Nor is there very much left to tell that bears telling here. In Ypres I did not find my great unknown friend; he had warned me, when it was too late to alter plans, that he might be called home on a private matter; and this had happened. But he had told me I should find his 'trusty Sergeant,' who had taken part in the investigations, ready to help me in every way; and so, indeed, I did. The man was, among other things, an enthusiastic amateur gardener; he had known exactly what to do with the bulbs and plants, which he had unpacked on their arrival and was keeping nice and moist for next morning. But this was not the first thing we had to talk about. The first thing was to impress upon the Sergeant the importance of not letting my witness know that a new cross had been put up, and so to ensure absolutely independent identification of the spot. He gave me his promise, and I know he kept it.

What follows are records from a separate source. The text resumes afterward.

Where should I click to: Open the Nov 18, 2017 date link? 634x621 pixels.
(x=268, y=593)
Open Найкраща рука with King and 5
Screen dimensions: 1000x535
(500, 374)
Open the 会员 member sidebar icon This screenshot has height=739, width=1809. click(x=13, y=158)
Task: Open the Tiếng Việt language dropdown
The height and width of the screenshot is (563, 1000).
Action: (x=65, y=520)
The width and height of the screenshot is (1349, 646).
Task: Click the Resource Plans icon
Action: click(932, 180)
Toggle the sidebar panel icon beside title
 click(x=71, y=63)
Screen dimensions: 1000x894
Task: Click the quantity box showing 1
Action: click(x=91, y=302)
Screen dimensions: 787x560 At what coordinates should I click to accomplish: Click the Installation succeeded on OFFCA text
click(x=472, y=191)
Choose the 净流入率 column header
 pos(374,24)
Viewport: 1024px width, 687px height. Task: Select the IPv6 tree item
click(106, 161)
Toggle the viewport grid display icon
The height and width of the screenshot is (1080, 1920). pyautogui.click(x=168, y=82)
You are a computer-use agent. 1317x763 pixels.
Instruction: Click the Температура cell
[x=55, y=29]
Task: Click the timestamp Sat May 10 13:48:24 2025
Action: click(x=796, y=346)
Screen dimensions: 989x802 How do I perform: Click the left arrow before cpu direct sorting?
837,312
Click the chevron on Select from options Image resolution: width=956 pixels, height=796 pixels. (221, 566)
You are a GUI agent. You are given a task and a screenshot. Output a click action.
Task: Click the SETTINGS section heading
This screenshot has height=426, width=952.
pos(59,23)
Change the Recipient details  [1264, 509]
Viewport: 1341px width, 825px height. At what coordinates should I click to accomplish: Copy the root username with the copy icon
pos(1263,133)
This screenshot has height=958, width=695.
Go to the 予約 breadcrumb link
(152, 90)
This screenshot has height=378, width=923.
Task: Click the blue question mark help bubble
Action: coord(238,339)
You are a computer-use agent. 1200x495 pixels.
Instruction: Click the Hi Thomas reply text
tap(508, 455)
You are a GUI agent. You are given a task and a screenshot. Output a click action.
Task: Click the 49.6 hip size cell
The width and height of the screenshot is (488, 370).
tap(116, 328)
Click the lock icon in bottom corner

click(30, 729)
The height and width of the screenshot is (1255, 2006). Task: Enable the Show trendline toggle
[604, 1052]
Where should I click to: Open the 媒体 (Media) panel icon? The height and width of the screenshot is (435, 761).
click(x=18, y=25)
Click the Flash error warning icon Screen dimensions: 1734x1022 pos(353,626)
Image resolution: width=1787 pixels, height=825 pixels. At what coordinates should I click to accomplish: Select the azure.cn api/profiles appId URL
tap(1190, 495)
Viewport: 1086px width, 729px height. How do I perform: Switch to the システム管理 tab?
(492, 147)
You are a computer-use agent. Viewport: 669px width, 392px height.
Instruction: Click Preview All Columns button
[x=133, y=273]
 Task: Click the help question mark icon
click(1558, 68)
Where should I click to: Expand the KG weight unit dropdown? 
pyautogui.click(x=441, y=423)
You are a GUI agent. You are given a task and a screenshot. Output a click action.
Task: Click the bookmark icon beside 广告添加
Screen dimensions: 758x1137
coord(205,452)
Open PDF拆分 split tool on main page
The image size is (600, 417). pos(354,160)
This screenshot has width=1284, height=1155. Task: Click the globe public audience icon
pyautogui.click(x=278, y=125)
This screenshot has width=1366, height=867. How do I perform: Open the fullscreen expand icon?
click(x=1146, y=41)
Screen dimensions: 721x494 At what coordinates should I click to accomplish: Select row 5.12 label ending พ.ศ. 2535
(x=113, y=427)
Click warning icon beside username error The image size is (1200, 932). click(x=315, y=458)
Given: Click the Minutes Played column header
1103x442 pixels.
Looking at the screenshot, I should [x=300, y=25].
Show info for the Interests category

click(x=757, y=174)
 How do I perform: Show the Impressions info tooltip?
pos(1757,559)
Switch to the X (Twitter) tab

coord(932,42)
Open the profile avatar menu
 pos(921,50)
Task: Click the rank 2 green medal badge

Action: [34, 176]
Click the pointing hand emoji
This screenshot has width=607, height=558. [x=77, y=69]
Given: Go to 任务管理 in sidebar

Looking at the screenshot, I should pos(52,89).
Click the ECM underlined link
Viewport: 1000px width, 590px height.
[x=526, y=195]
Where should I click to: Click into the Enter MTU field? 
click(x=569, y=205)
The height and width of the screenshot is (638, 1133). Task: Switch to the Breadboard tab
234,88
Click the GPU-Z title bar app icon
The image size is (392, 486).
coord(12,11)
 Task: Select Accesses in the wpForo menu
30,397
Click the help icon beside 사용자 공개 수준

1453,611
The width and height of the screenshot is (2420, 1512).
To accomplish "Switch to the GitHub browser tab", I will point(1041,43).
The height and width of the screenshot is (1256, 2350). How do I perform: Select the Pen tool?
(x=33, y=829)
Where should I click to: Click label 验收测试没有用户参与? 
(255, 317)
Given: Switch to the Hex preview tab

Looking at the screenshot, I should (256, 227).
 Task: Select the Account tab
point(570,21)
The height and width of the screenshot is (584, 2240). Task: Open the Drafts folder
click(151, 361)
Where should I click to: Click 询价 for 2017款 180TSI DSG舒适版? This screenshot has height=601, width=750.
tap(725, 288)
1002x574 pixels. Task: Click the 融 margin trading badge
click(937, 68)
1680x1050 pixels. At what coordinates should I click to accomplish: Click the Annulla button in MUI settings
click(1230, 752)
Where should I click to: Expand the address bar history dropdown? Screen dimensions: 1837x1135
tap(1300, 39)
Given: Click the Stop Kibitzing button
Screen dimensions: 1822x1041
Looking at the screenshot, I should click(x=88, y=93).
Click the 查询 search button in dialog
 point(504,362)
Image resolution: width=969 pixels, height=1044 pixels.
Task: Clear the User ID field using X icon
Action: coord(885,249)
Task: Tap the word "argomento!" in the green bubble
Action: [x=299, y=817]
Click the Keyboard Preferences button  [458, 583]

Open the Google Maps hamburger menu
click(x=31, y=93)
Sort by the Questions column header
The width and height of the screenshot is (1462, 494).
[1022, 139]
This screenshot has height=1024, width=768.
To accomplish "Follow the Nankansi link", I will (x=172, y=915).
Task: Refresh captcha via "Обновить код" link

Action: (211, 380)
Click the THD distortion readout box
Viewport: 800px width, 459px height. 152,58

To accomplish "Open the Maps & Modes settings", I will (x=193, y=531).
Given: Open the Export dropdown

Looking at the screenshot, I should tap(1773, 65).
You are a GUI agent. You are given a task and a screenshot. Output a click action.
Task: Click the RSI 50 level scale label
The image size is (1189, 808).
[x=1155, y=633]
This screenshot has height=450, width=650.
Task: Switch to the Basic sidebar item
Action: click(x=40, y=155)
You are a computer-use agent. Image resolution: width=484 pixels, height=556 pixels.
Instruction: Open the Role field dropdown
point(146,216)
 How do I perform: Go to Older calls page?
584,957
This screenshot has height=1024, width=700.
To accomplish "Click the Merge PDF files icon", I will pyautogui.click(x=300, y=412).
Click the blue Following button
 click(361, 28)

Next morning, under a leaden February sky, the three of us drove north in the car, accompanied by a second Sergeant with digging tools, in case the bandsman located the grave elsewhere and I was bent upon some proof. At the time I did not know why he was with us; later, the quiet little fact above spoke volumes for the good faith of the party. It was completed by a young Catholic Padre from Ypres, so that the only office which the boy had lacked at the hands of his dear men might now be fulfilled.
I am following the course we took upon a military map given to the boy's father by one of the many officers who had befriended him in his trouble; and I had been prepared for the thickening cluster of shell-holes further on by more than one aeroplane photograph sent from Army Headquarters. O that all whom this war has robbed of their hearts' delight could know, as this father knows, how the huge heart of the Army is with them in their sorrow! There was the Army Commander, who had done what he could for a man he met but once by chance; it was not much that even he could do, but how more than readily it had been done! And now here in the car, itself a tangible sign of infinite compassion, were these N.C.O.'s and this young priest, with their grave faces and their kind eyes! One's heart went out to them. It seemed all wrong to be taking men, who any day might be in theirs, to see a soldier's grave in cold blood. So we fell to discussing the sky, the mud, and such landmarks as remained, quite simply and naturally, as the boy himself would have wished.
'Plains that the moonlight turns to sea,' the boy had quoted in describing the plain we were crossing now; but it had become a broken plain since his time; covered with elephant huts and pill-boxes, scored by light railways; the roads on which no man might live in those days, themselves alive with traffic in these, with lorries and men and all the abundant activities of a host behind a host. The car stopped one or two hundred yards from our destination, towards which we threaded our way over duck-boards, through and past these mushroom habitations, till we came to the green open space which was all that remained of the farm. Not a stone or a brick to be seen; not even a heap of bricks, or a charred beam, or the empty socket of pillar or post; only the two gate-posts themselves, looking like the stumps of trees. But what better than a gateway to give a man his bearings? It led the bandsman straight to a regular file of such stumps, which really had been trees: and in his path stood a white cross, new and sturdy, at which I had been looking all the time: at which he stopped without looking twice, still studying the ground and the bits of landmarks that survived. It was the place.